With that, Governor Jerry Brown just signed our new budget. Here are some of the more troubling items in the new budget:
Record Level of State Spending – General Fund spending spikes year-over-year in Brown’s budget by over $12 billion, taking general fund spending up to a new record high of $108 billion. If you actually compute total state spending from all fund sources, total state spending hits a new record high of $230 billion! Many of these spending increases are reflected in significant increases in entitlement programs, ensuring that California continues to be a leader in providing the most generous social welfare program funding in the country.
Swimming Pools – Courtesy of taxpayers all over California, the people of the relatively small border town of Calexico will receive millions of dollars for a very large swimming pool. But there’s more. The budget also contains millions to fix some cracks in the large, iconic “Neptune Pool” at the historic Hearst Castle on California’s central coast.
Local School Districts Required to Reduce Reserves – In a blatant flexing of political muscle by the California Teachers Association, a last-minute change in the budget will put severe restriction on local school districts to keep healthy reserves–their “rainy day funds”–to protect themselves against future economic downturns.
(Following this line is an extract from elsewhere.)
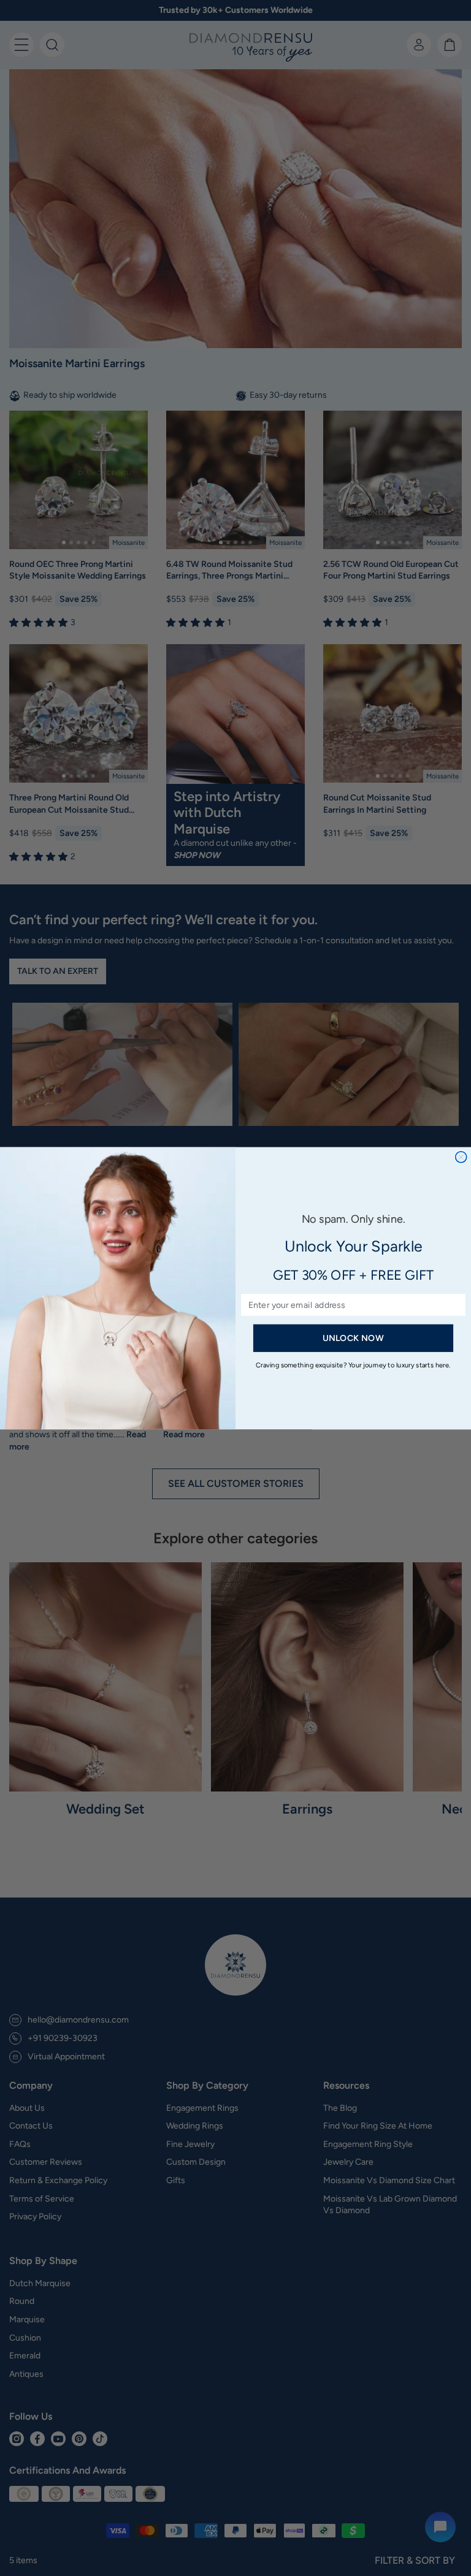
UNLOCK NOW (353, 1337)
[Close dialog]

The motive of the unions here is to force school districts to spend that money, knowing that some of those funds will be spent on the salaries and benefits of their members.
Drug Felons on Welfare – Until the enactment of this budget, state law prohibited convicted drug felons from receiving any benefits from two of the state’s largest welfare programs, CalWORKS and CalFresh (food stamps). But not anymore–now, instead of just vouchers, they will be eligible for cash (ka-ching!). The projected cost increase of this new policy: $50 million!
Unoccupied Governor’s Mansion – The State of California owns a 137 year old Governor’s mansion. It has been unoccupied since then-Governor Reagan and his first lady, Nancy, abandoned it for a house in the Sacramento suburbs. Even though Governor Brown has no plans to live in it afterwards, the state budget contains $2.5 million bucks to renovate the mansion.
Blank Check for High-Speed Rail – You would never know how unpopular the high-speed rail (HSR) boondoggle is in public opinion polls if you looked at Brown’s budget. The budget includes $250 million in spending on HSR from funds coming in from the state’s dubious cap-and-trade carbon emission program. It also establishes that in future years, hundreds of millions will be spend on HSR with no future vote of the legislature required – it’s on perpetual auto-pilot! Even worse, the HSR Authority will undoubtedly issue revenue bonds against this future revenue, borrowing money now to be repaid later. Oy.
More Funding for Abortions – One of the most controversial aspects of California’s budget is the substantial amount of taxpayer funding for “pregnancy termination services.” This year’s budget provides for a staggering 40% increase in the reimbursement rate for abortions in the MediCal program. Well over $5 million in taxpayer funds is set aside to fund abortions. Sick.
Coastal Commission Power Grab – It pays to be the Assembly Speaker. Just ask the current occupant of the job, Toni Atkins. The Assemblywoman had been trying for years to expand the power of the California Coastal Commission, a controversial government entity because of its wide-ranging control over private property along our state’s coastline. Atkins had not been having luck passing a bill to give the Commission the power to levy fines independently without going to a judge. Somehow this power grab ended up in the final language of the budget.
California dreaming has taken on a whole new meaning.